Closed sjpotter closed 1 year ago

sjpotter commented 1 year ago

I downloaded the latest release off of github and it appears to be creating invalid nzbs

version:

nyuu  --version
0.4.1

I run it as

nyuu --connect-retries 100 --reconnect-delay 30s  -h <snip> -u <snip> -p <snip> -n 40 --filename "{basename}" -f <snip> -g <snip> -k 10 -o <snip> --minify --nzb-password <snip> -r keep <dir snipped>

what I end up with is an nzb that looks like

<ns0:nzb xmlns:ns0="http://www.newzbin.com/DTD/2003/nzb">
        <head>
                <meta type="password">snip/meta>
        </head>
        <ns0:head>
                <ns0:meta type="password">snip</ns0:meta>
        </ns0:head>
        <ns0:file poster="snip" date="snip" subject="snip">
                <ns0:groups>
                        <ns0:group>snip</ns0:group>
                </ns0:groups>
                <ns0:segments>
                        <ns0:segment bytes="739527" number="1">snip@nyuu</ns0:segment>
                </ns0:segments>
        </ns0:file>
</ns0:nzb>

now the ns0: prefix isn't invalid xml, but it does seem to cause it to fail in apps (say nzbget) that don't expect it and expect just a plain tag. if I run it through with a simple sed/vi search and replace (%s/ns0://g) its usable.

== Material provided ==
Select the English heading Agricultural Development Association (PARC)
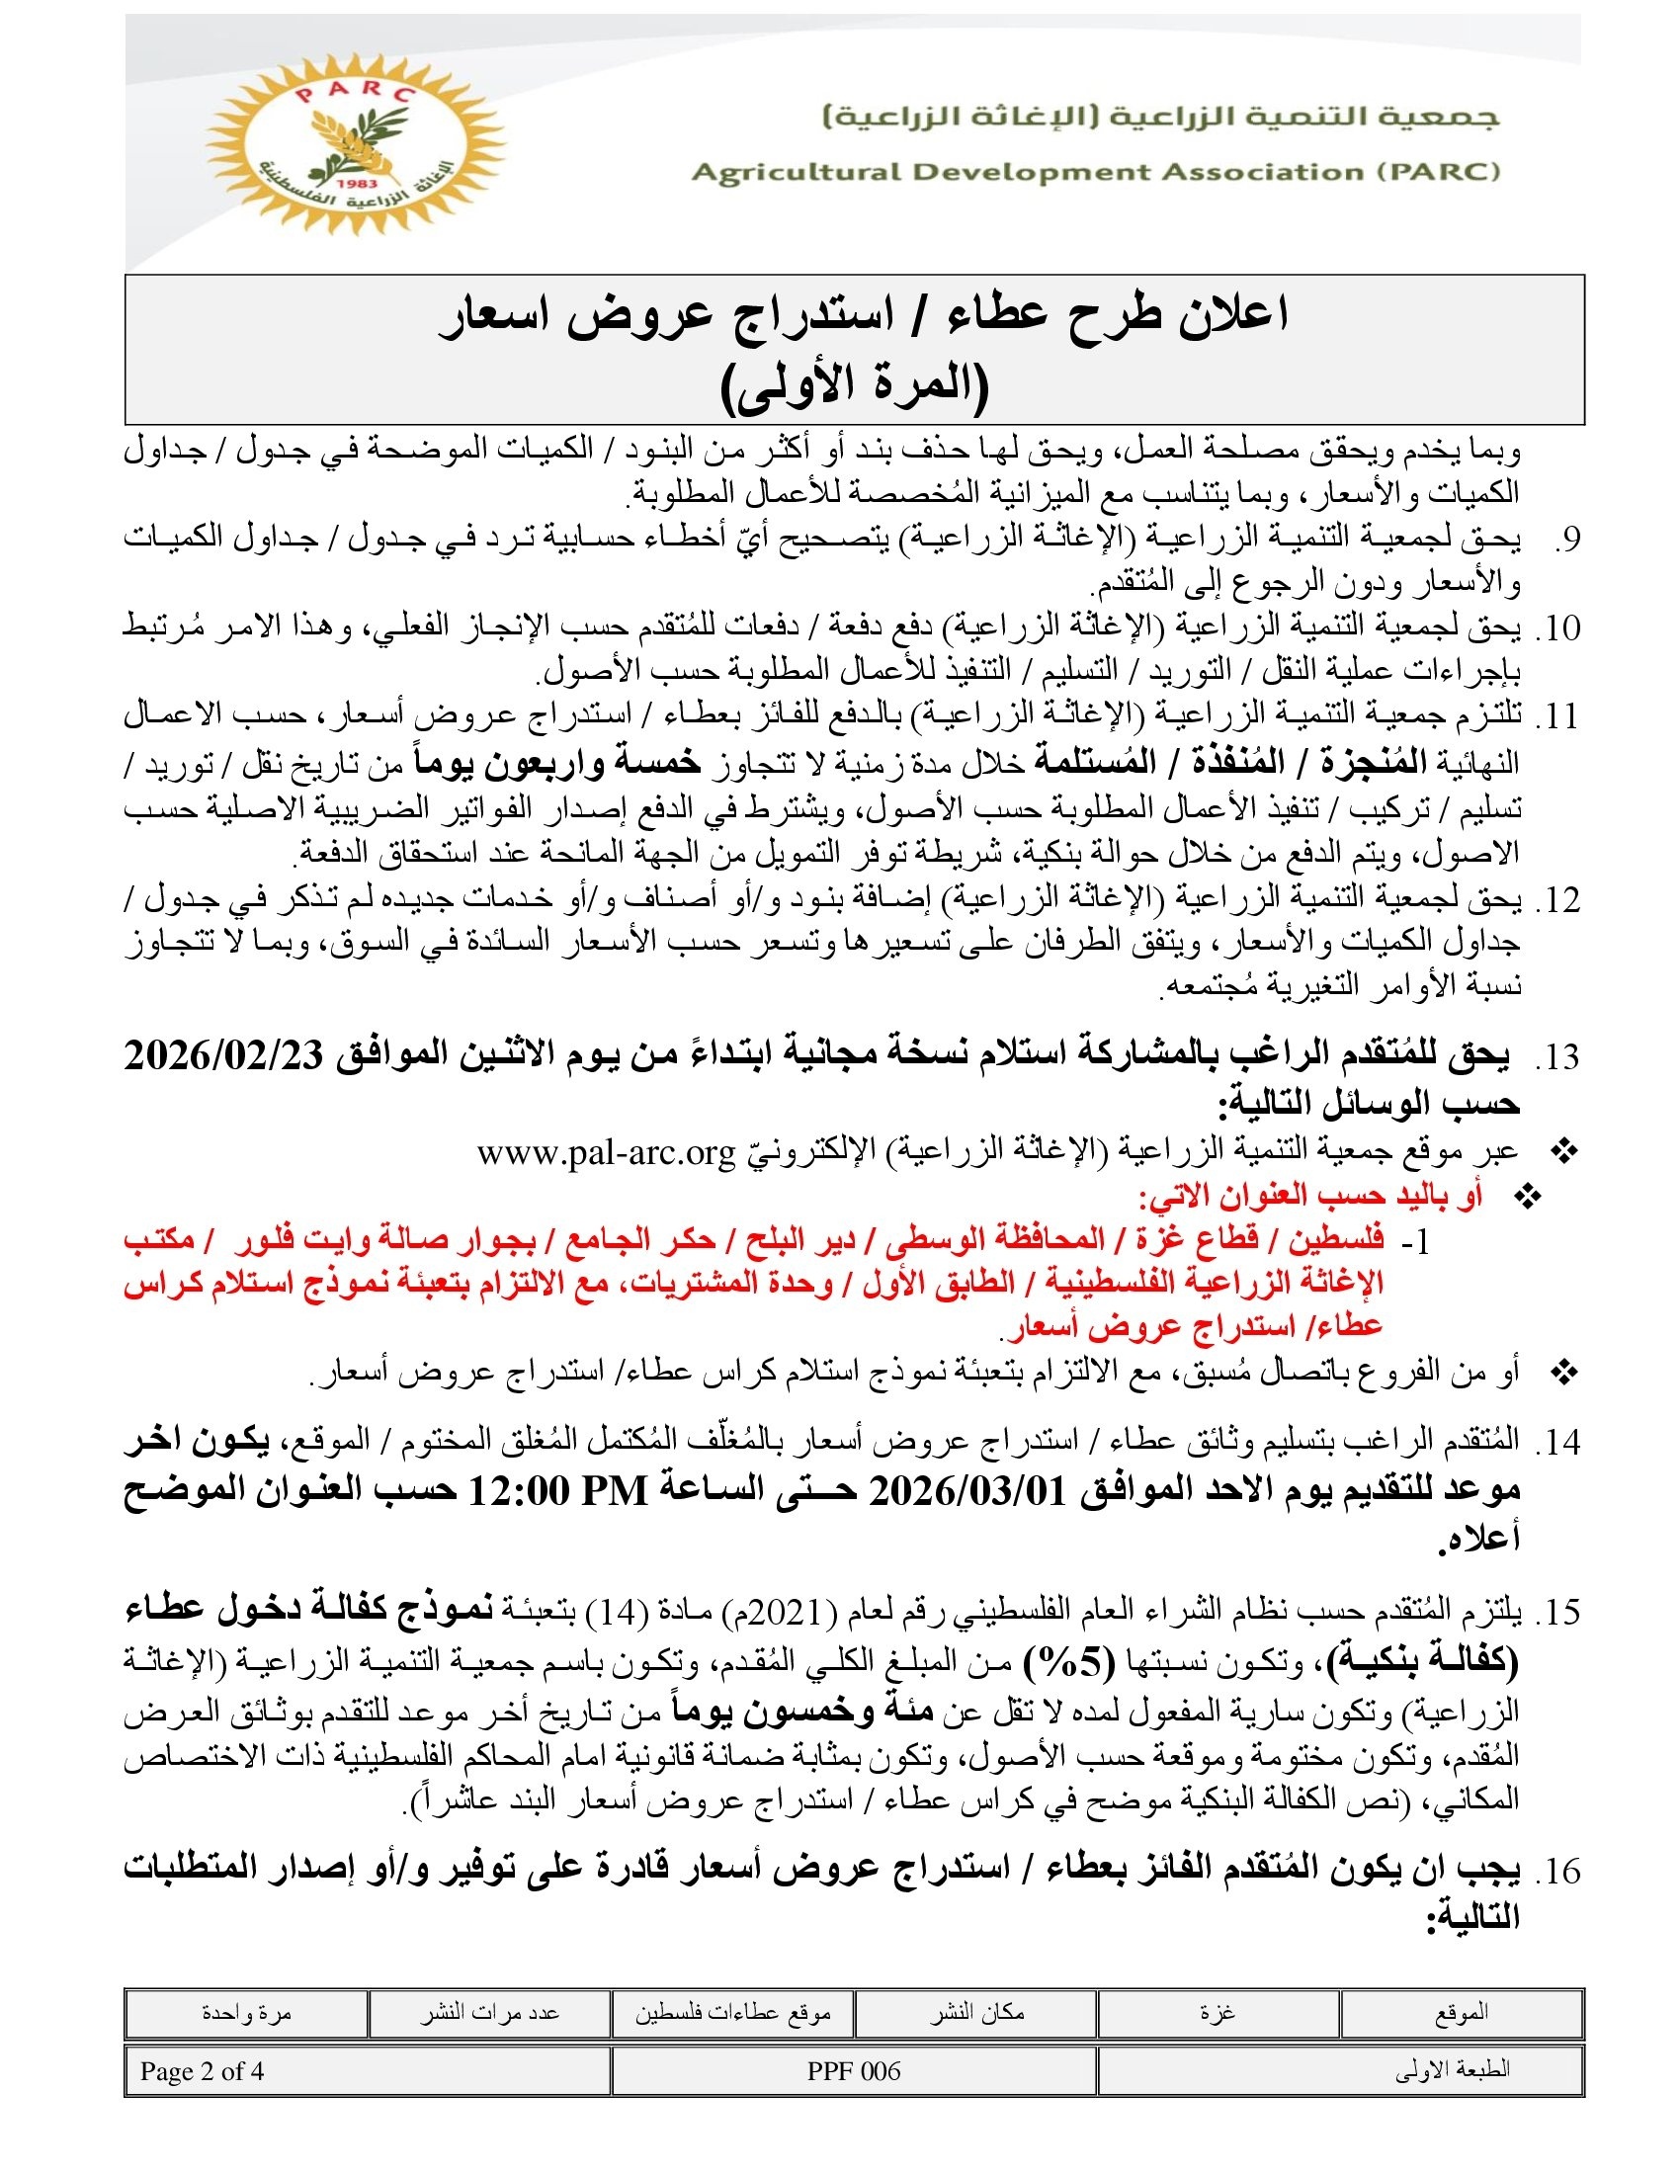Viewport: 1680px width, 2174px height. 1096,172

== Jobs ==
1) In the nyuu issue report, list every option beginning with two hyphens that appears in the command after "I run it as".
2) Carry on writing the nyuu issue report after its last sentence.

== Outputs for the tasks ==
1)
--connect-retries
--reconnect-delay
--filename
--minify
--nzb-password

2)
sabnzbd also doesn't specify using a namespace tag: https://sabnzbd.org/wiki/extra/nzb-spec

also note that the head tag was output twice, once with ns0: once without)

Is it possible to at least have a cmd line option to control this?

animetosho commented 1 year ago

That's awfully weird. The text that gets inserted into the NZB is largely hardcoded and there's no namespaces in sight.

Are you using some tool that could be inserting the namespace? I note that --minify is specified, and you don't get pretty printed output like you show above.

sjpotter commented 1 year ago

argh. you're right. I had a python tool I wrote to insert passwords and compress. that's what's doing it. sorry. looked at original source and its right.

animetosho commented 1 year ago

If it helps, --nzb-compress can be used for compression (password insertion already done via --nzb-password), which might remove the need for an external script.